Faits Divers

En cour intermédiaire : un homme coupable d’avoir montré une vidéo porno à une fille

Un ressortissant bangladais a été jugé coupable, le jeudi 30 mai 2019, d’avoir montré une vidéo à caractère pornographique à une fillette de 9 ans en janvier 2014. Il a été toutefois disculpé pour attentat à la pudeur sur la fillette.

Le Bangladais, âgé de 42 ans, était poursuivi sous deux accusations devant la cour intermédiaire, notamment de « attempt upon chastity upon a child under the age of 12 » et de « exposing a child to harm ». Il avait plaidé non coupable.

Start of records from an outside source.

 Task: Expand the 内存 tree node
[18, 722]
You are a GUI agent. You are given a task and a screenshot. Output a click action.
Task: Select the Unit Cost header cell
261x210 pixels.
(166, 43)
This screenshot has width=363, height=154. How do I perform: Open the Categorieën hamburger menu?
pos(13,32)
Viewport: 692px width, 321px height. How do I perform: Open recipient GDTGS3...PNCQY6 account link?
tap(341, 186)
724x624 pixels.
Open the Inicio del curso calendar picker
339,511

Sous la première accusation, le ressortissant bangladais est accusé d’avoir mis la fillette sur ses genoux et de l’avoir montré son pénis. Délit commis en 2011 à Riche-Terre. La victime avait alors six ans.

Sous la deuxième accusation, la police lui reproche d’avoir montré à la fillette une vidéo à caractère pornographique qui se trouvait sur son téléphone portable. Délit commis le 19 janvier 2014. La fillette était alors âgée de 9 ans.

Acte délibéré

Le ressortissant bangladais a été jugé coupable, par la magistrate Bibi Razia Jannoo-Jaunbocus, d’avoir montré à la fillette une vidéo à caractère pornographique qui se trouvait sur son téléphone portable. Lors de son témoignage, la fillette a relaté en moult détails les faits. Elle a maintenu que l’accusé lui a montré «a sex film» sur son téléphone portable. Elle a souligné qu’elle était en train de jouer quand le Bangladais l’a appelée et lui a délibérément montré la vidéo. La cour a noté que la fillette s’est rappelée avec précision comment l’accusé lui a montré la vidéo.

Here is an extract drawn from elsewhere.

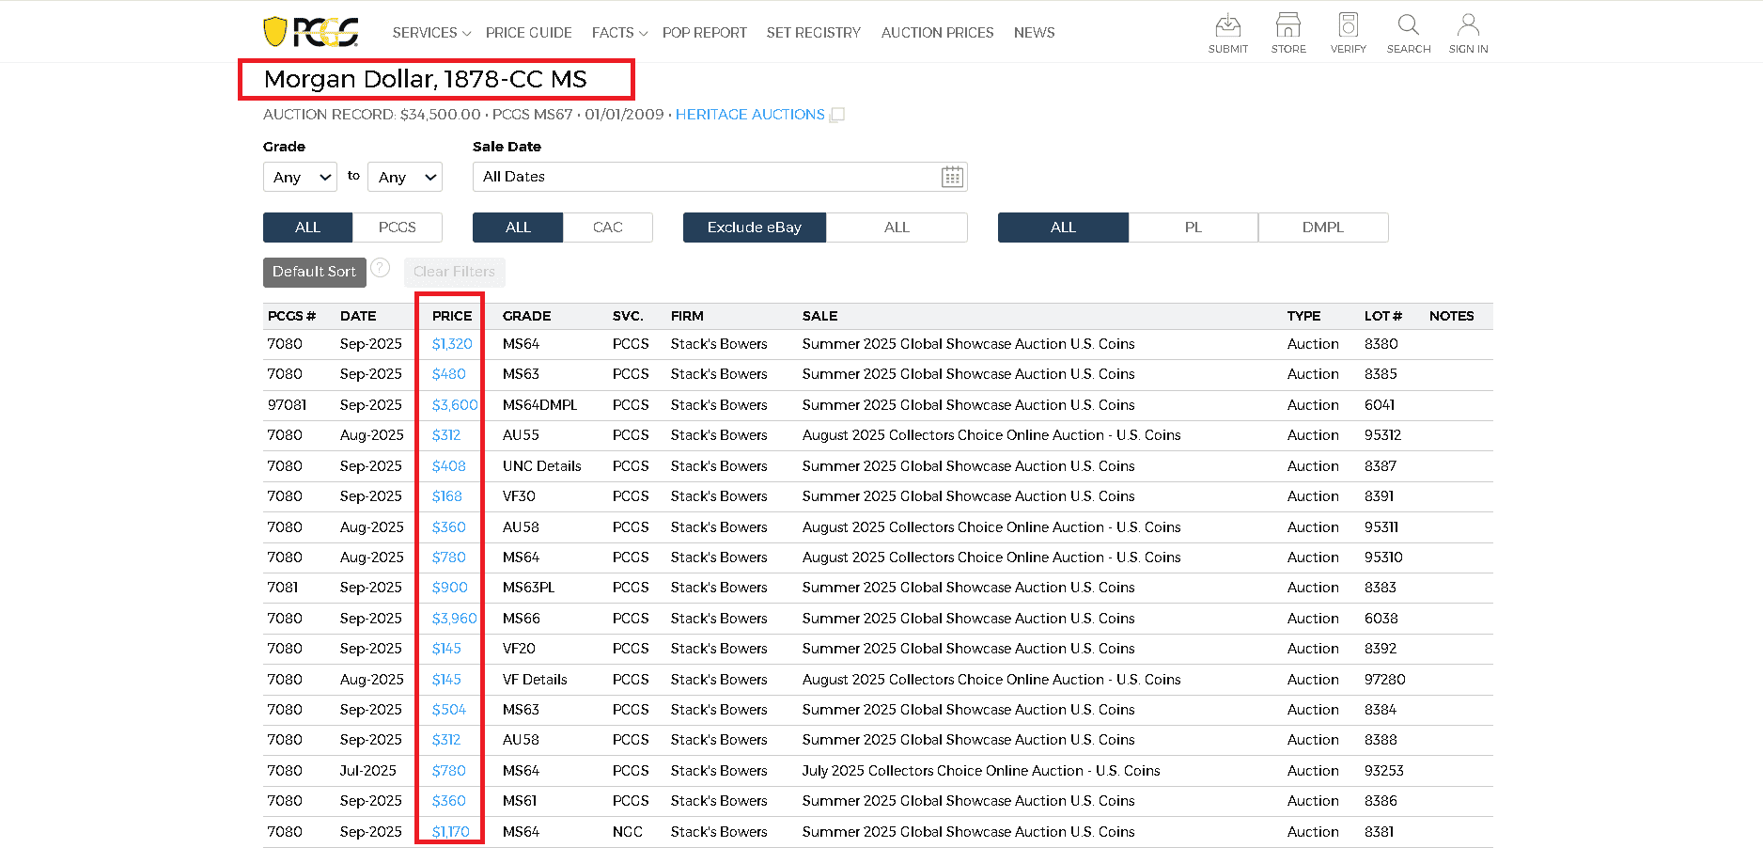The height and width of the screenshot is (848, 1763).
Task: Expand the Services menu
Action: point(430,33)
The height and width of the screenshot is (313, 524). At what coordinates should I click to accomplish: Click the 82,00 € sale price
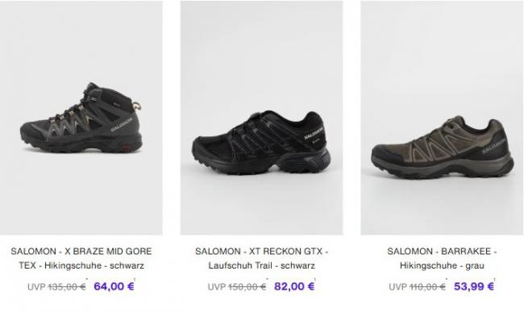click(294, 286)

 L’accusé s’était, quant à lui, emmêlé les pinceaux concernant cette accusation. À un moment, il avait déclaré que la vidéo s’est jouée accidentellement quand la fillette a pris l’appareil. Or, en cour, il a affirmé qu’il ne voulait pas que l’enfant prenne son téléphone étant donné qu’il y avait des photos et vidéos à caractère pornographique. Il devra être de retour en cour intermédiaire le 24 juin 2019 pour des plaidoiries entourant la sentence.

Toutefois la cour lui a accordé le bénéfice du doute pour attentat à la pudeur.

La cour a noté que lors de son témoignage en cour, la fillette avait du mal à se remémorer des événements survenus en 2011.